The suggested timeline for this 90-minute lab is:

Time	Activity
00:00 - 00:05	Introduction
00:05 - 00:15	Setup - Import repo, configure, deploy
00:15 - 00:40	Lab 01 - Lakeflow Data Transformation
00:40 - 00:50	Lab 02 - Unity Catalog Governance
00:50 - 01:00	Lab 03 - AI/BI Dashboards & Genie
01:00 - 01:10	Lab 04 - Publish to Power BI
01:10 - 01:20	Lab 05 - Databricks App Deployment & Exploration
01:20 - 01:30	Wrap-Up & Next Steps

Technologies Used

Technology	Purpose
Azure Databricks	Unified analytics and AI platform
Unity Catalog	Governance, security, and lineage
Lakeflow Spark Declarative Pipelines	Declarative ETL/data pipelines
Databricks SQL	SQL analytics and warehousing
Metric Views	Centralized semantic metric layer
Databricks AI/BI Dashboards	Native BI dashboards
Genie	Natural language query experience
Databricks Apps	Full-stack application hosting
Microsoft Power BI	External BI visuals and reporting

===

Prerequisites and Environment

To begin, log into the virtual machine using the following credentials: [email protected](Win11-Pro-Base).Password+++

No local installation is required. All tools run in the browser.

The lab environment provides:

Access to an Azure Databricks workspace
Lakeflow Pipelines Editor enabled
New pipeline monitoring enabled
Web Terminal enabled

Note

If any of the above are not available, contact your proctor or instructor before continuing.

Git Repository

This lab uses a public GitHub repository that contains all notebooks, configuration, and app code.

Copy this URL when prompted in the steps:

+++https://github.com/microsoft/ignite25-LAB531-accelerate-bi-with-azure-databricks-in-the-era-of-ai.git+++

You will import this repo into your Databricks workspace in the next section.

===

Quick Start - Environment Setup

Follow these steps carefully before starting the lab modules.

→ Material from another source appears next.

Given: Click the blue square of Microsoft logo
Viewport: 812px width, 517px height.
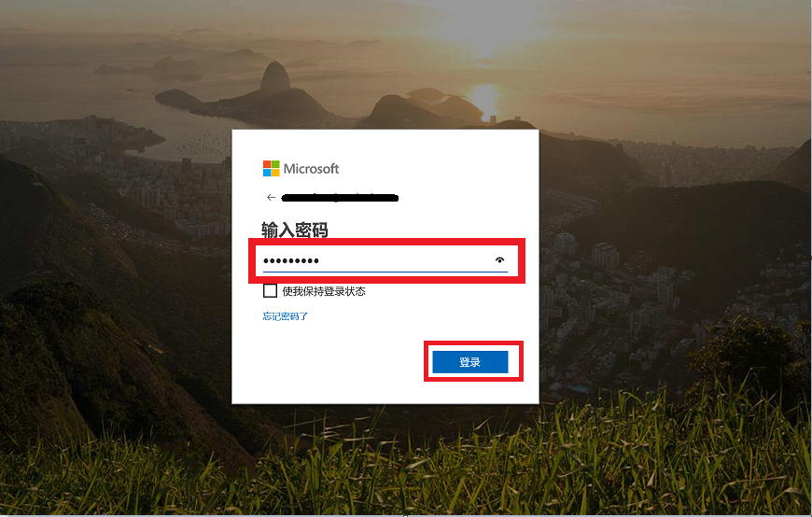Looking at the screenshot, I should (x=267, y=173).

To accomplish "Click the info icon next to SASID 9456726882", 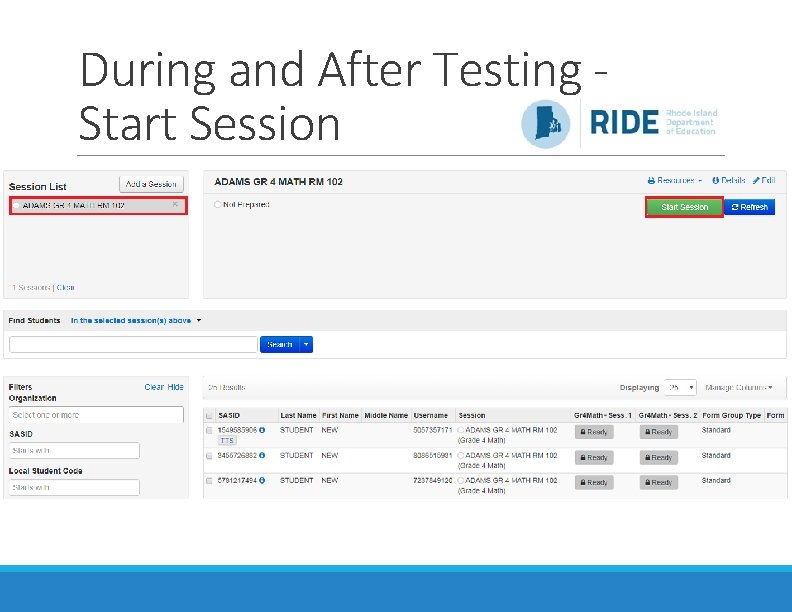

Step 1 - Azure Databricks Workspace

Open Microsoft Edge browser inside the lab VM
In the browser address bar, right-click and paste: +++https://portal.azure.com+++ then press Enter

Warning

Do NOT click the URL directly from these instructions. Clicking will open a browser outside the lab VM. Instead, right-click the URL above to copy it, then paste it into the browser address bar inside the lab VM.

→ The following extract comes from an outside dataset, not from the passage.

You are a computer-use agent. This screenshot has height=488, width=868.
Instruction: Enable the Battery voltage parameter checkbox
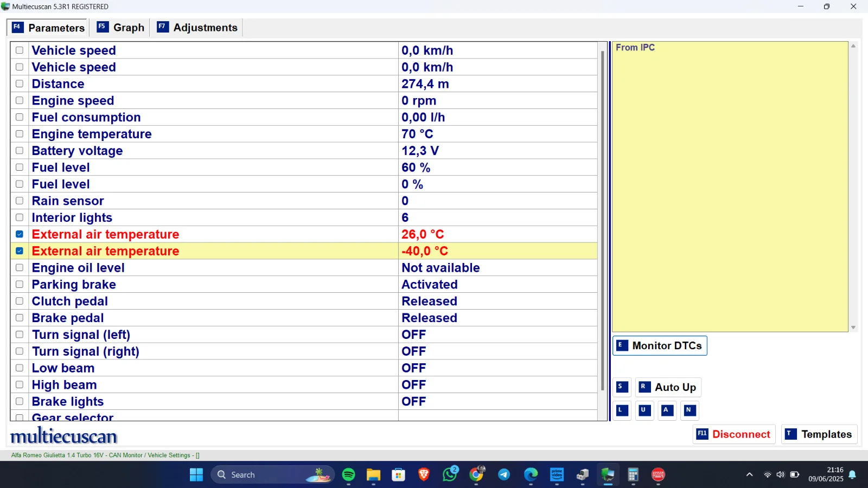tap(20, 151)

Sign in with the username and TAP in the Resources tab
On the Home page, under Resources click on View all resources
Click the Azure Databricks Workspace resource (adb-lab531-*)
Click Launch Workspace to launch the Azure Databricks Workspace

Step 2 - Import the Workshop Repository

In the Databricks workspace, in the left sidebar select Workspace.
At the top, select Create.
Select Git folder.
In the Git Repository URL field, right-click and paste the following URL (right-click to copy first):

+++https://github.com/microsoft/ignite25-LAB531-accelerate-bi-with-azure-databricks-in-the-era-of-ai.git+++
Select Create Git folder.
Wait for the folder to appear under your user or workspace tree.

Step 3 - Run the Setup Notebook

You will now create your personal catalog, schema, and supporting resources.

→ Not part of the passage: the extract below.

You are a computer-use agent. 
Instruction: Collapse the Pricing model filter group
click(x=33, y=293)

In the imported repo, navigate to:

lab/00-setup/01_create_user_resources
Open the 01_create_user_resources notebook.
In the top-right, set the compute to Serverless.
Select Run all on the notebook toolbar.
Wait for the notebook to complete before continuing.

This notebook creates:

Catalog: ignite_2025
Schema: ignite_2025.<your_username>
Volume: ignite_2025.<your_username>.file_data
SQL warehouse: Serverless Starter Warehouse (if not already present)
Deployment notebook: lab/00-setup/02_deploy_lab.ipynb customized for your repo path

[!Knowledge]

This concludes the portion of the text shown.